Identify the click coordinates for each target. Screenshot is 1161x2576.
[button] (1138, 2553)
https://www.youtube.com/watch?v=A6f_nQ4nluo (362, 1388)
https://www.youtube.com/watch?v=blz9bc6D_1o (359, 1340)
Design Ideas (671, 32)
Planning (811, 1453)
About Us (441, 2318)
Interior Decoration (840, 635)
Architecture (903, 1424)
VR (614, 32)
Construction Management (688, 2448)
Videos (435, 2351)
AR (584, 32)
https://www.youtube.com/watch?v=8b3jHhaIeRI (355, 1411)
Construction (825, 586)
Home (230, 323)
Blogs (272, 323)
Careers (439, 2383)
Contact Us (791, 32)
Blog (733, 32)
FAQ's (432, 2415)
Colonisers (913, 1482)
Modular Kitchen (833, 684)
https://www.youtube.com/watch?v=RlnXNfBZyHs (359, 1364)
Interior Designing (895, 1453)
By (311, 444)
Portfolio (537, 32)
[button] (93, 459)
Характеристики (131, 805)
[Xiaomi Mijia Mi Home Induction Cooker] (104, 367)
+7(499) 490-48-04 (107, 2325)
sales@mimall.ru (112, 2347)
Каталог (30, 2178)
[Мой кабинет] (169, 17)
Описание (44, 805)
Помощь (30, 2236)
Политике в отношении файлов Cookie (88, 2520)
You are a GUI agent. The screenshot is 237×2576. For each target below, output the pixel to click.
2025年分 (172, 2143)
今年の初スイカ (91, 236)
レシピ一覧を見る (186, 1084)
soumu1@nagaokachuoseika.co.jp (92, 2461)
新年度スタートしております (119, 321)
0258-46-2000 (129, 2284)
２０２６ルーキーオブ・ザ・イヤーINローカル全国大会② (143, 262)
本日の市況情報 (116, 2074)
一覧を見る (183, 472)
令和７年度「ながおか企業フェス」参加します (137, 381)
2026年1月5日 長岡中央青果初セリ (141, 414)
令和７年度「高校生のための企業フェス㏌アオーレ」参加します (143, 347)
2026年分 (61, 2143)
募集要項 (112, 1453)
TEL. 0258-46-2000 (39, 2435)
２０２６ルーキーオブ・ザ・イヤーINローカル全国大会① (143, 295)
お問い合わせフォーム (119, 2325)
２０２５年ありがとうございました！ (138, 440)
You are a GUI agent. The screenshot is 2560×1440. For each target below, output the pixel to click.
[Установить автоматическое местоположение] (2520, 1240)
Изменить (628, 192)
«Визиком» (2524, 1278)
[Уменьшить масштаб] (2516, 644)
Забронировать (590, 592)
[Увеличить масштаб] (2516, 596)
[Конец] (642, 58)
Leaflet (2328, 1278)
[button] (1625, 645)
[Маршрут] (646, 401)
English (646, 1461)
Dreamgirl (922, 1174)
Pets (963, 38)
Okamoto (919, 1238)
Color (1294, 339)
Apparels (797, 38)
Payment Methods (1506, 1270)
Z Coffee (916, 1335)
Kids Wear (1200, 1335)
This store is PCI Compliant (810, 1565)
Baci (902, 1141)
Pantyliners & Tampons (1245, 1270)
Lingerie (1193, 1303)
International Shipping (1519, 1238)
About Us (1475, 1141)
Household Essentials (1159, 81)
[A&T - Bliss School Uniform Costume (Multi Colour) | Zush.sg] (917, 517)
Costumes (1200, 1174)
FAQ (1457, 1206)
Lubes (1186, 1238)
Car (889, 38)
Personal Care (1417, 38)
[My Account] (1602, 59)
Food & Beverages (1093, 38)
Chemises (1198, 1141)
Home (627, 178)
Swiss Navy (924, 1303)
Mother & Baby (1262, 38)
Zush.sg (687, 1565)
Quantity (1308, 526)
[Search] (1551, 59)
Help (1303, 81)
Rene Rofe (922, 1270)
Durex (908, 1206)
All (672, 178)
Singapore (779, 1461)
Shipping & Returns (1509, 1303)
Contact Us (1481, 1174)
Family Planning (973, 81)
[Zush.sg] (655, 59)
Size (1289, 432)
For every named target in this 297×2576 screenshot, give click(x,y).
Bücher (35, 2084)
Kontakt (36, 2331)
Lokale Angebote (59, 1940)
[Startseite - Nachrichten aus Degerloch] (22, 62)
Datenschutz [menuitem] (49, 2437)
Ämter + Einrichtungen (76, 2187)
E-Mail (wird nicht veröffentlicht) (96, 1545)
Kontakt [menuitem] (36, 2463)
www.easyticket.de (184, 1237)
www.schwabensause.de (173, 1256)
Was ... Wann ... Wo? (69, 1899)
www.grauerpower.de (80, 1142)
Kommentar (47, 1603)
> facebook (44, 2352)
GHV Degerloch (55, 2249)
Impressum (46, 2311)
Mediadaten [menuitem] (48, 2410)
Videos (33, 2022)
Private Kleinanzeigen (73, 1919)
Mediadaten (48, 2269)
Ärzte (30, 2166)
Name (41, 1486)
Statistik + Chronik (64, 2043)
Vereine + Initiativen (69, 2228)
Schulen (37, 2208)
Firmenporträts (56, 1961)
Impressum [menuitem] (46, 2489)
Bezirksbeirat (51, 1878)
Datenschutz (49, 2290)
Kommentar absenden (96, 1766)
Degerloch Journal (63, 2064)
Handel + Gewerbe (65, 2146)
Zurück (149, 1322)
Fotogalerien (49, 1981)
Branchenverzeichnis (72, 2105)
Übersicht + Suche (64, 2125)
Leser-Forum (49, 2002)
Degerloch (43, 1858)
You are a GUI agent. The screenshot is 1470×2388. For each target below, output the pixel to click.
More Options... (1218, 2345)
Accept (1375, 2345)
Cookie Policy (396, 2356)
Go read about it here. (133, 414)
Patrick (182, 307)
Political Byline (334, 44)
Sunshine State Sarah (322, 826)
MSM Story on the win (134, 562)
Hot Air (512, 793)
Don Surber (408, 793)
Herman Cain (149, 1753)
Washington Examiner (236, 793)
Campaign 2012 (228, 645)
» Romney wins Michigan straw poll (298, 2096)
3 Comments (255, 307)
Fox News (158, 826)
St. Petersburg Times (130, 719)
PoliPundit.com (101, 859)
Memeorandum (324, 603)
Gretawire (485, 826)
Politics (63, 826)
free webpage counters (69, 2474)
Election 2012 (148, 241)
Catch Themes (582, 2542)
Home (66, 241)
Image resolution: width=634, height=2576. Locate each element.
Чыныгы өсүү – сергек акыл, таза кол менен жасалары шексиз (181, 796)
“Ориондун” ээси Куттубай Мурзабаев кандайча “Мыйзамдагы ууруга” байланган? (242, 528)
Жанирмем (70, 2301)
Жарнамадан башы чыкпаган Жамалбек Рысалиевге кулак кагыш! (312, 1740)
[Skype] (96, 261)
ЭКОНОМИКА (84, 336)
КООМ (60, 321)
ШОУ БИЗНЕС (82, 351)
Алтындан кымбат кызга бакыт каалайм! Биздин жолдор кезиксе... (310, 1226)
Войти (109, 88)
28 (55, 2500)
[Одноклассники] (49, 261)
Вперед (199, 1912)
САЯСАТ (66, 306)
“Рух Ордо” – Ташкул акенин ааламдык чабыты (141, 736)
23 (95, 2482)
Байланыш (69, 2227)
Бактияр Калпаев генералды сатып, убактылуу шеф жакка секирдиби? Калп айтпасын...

- - - - - - -

## What you are asked to do
A verbatim transcription of all the entries above is required.

## Solution to this problem
Identify the click coordinates for each target. Screenshot is 1161x2576.
[button] (1138, 2553)
https://www.youtube.com/watch?v=A6f_nQ4nluo (362, 1388)
https://www.youtube.com/watch?v=blz9bc6D_1o (359, 1340)
Design Ideas (671, 32)
Planning (811, 1453)
About Us (441, 2318)
Interior Decoration (840, 635)
Architecture (903, 1424)
VR (614, 32)
Construction Management (688, 2448)
Videos (435, 2351)
AR (584, 32)
https://www.youtube.com/watch?v=8b3jHhaIeRI (355, 1411)
Construction (825, 586)
Home (230, 323)
Blogs (272, 323)
Careers (439, 2383)
Contact Us (791, 32)
Blog (733, 32)
FAQ's (432, 2415)
Colonisers (913, 1482)
Modular Kitchen (833, 684)
https://www.youtube.com/watch?v=RlnXNfBZyHs (359, 1364)
Interior Designing (895, 1453)
By (311, 444)
Portfolio (537, 32)
[button] (93, 459)
Характеристики (131, 805)
[Xiaomi Mijia Mi Home Induction Cooker] (104, 367)
+7(499) 490-48-04 (107, 2325)
sales@mimall.ru (112, 2347)
Каталог (30, 2178)
[Мой кабинет] (169, 17)
Описание (44, 805)
Помощь (30, 2236)
Политике в отношении файлов Cookie (88, 2520)
You are a GUI agent. The screenshot is 237×2576. For each target below, output the pixel to click.
2025年分 (172, 2143)
今年の初スイカ (91, 236)
レシピ一覧を見る (186, 1084)
soumu1@nagaokachuoseika.co.jp (92, 2461)
新年度スタートしております (119, 321)
0258-46-2000 (129, 2284)
２０２６ルーキーオブ・ザ・イヤーINローカル全国大会② (143, 262)
本日の市況情報 (116, 2074)
一覧を見る (183, 472)
令和７年度「ながおか企業フェス」参加します (137, 381)
2026年1月5日 長岡中央青果初セリ (141, 414)
令和７年度「高校生のための企業フェス㏌アオーレ」参加します (143, 347)
2026年分 (61, 2143)
募集要項 (112, 1453)
TEL. 0258-46-2000 (39, 2435)
２０２６ルーキーオブ・ザ・イヤーINローカル全国大会① (143, 295)
お問い合わせフォーム (119, 2325)
２０２５年ありがとうございました！ (138, 440)
You are a GUI agent. The screenshot is 2560×1440. For each target below, output the pixel to click.
[Установить автоматическое местоположение] (2520, 1240)
Изменить (628, 192)
«Визиком» (2524, 1278)
[Уменьшить масштаб] (2516, 644)
Забронировать (590, 592)
[Увеличить масштаб] (2516, 596)
[Конец] (642, 58)
Leaflet (2328, 1278)
[button] (1625, 645)
[Маршрут] (646, 401)
English (646, 1461)
Dreamgirl (922, 1174)
Pets (963, 38)
Okamoto (919, 1238)
Color (1294, 339)
Apparels (797, 38)
Payment Methods (1506, 1270)
Z Coffee (916, 1335)
Kids Wear (1200, 1335)
This store is PCI Compliant (810, 1565)
Baci (902, 1141)
Pantyliners & Tampons (1245, 1270)
Lingerie (1193, 1303)
International Shipping (1519, 1238)
About Us (1475, 1141)
Household Essentials (1159, 81)
[A&T - Bliss School Uniform Costume (Multi Colour) | Zush.sg] (917, 517)
Costumes (1200, 1174)
FAQ (1457, 1206)
Lubes (1186, 1238)
Car (889, 38)
Personal Care (1417, 38)
[My Account] (1602, 59)
Food & Beverages (1093, 38)
Chemises (1198, 1141)
Home (627, 178)
Swiss Navy (924, 1303)
Mother & Baby (1262, 38)
Zush.sg (687, 1565)
Quantity (1308, 526)
[Search] (1551, 59)
Help (1303, 81)
Rene Rofe (922, 1270)
Durex (908, 1206)
All (672, 178)
Singapore (779, 1461)
Shipping & Returns (1509, 1303)
Contact Us (1481, 1174)
Family Planning (973, 81)
[Zush.sg] (655, 59)
Size (1289, 432)
For every named target in this 297×2576 screenshot, give click(x,y).
Bücher (35, 2084)
Kontakt (36, 2331)
Lokale Angebote (59, 1940)
[Startseite - Nachrichten aus Degerloch] (22, 62)
Datenschutz [menuitem] (49, 2437)
Ämter + Einrichtungen (76, 2187)
E-Mail (wird nicht veröffentlicht) (96, 1545)
Kontakt [menuitem] (36, 2463)
www.easyticket.de (184, 1237)
www.schwabensause.de (173, 1256)
Was ... Wann ... Wo? (69, 1899)
www.grauerpower.de (80, 1142)
Kommentar (47, 1603)
> facebook (44, 2352)
GHV Degerloch (55, 2249)
Impressum (46, 2311)
Mediadaten [menuitem] (48, 2410)
Videos (33, 2022)
Private Kleinanzeigen (73, 1919)
Mediadaten (48, 2269)
Ärzte (30, 2166)
Name (41, 1486)
Statistik + Chronik (64, 2043)
Vereine + Initiativen (69, 2228)
Schulen (37, 2208)
Firmenporträts (56, 1961)
Impressum [menuitem] (46, 2489)
Bezirksbeirat (51, 1878)
Datenschutz (49, 2290)
Kommentar absenden (96, 1766)
Degerloch Journal (63, 2064)
Handel + Gewerbe (65, 2146)
Zurück (149, 1322)
Fotogalerien (49, 1981)
Branchenverzeichnis (72, 2105)
Übersicht + Suche (64, 2125)
Leser-Forum (49, 2002)
Degerloch (43, 1858)
You are a GUI agent. The screenshot is 1470×2388. For each target below, output the pixel to click.
More Options... (1218, 2345)
Accept (1375, 2345)
Cookie Policy (396, 2356)
Go read about it here. (133, 414)
Patrick (182, 307)
Political Byline (334, 44)
Sunshine State Sarah (322, 826)
MSM Story on the win (134, 562)
Hot Air (512, 793)
Don Surber (408, 793)
Herman Cain (149, 1753)
Washington Examiner (236, 793)
Campaign 2012 (228, 645)
» Romney wins Michigan straw poll (298, 2096)
3 Comments (255, 307)
Fox News (158, 826)
St. Petersburg Times (130, 719)
PoliPundit.com (101, 859)
Memeorandum (324, 603)
Gretawire (485, 826)
Politics (63, 826)
free webpage counters (69, 2474)
Election 2012 (148, 241)
Catch Themes (582, 2542)
Home (66, 241)
Image resolution: width=634, height=2576. Locate each element.
Чыныгы өсүү – сергек акыл, таза кол менен жасалары шексиз (181, 796)
“Ориондун” ээси Куттубай Мурзабаев кандайча “Мыйзамдагы ууруга” байланган? (242, 528)
Жанирмем (70, 2301)
Жарнамадан башы чыкпаган Жамалбек Рысалиевге кулак кагыш! (312, 1740)
[Skype] (96, 261)
ЭКОНОМИКА (84, 336)
КООМ (60, 321)
ШОУ БИЗНЕС (82, 351)
Алтындан кымбат кызга бакыт каалайм! Биздин жолдор кезиксе... (310, 1226)
Войти (109, 88)
28 (55, 2500)
[Одноклассники] (49, 261)
Вперед (199, 1912)
САЯСАТ (66, 306)
“Рух Ордо” – Ташкул акенин ааламдык чабыты (141, 736)
23 (95, 2482)
Байланыш (69, 2227)
Бактияр Калпаев генералды сатып, убактылуу шеф жакка секирдиби? Калп айтпасын...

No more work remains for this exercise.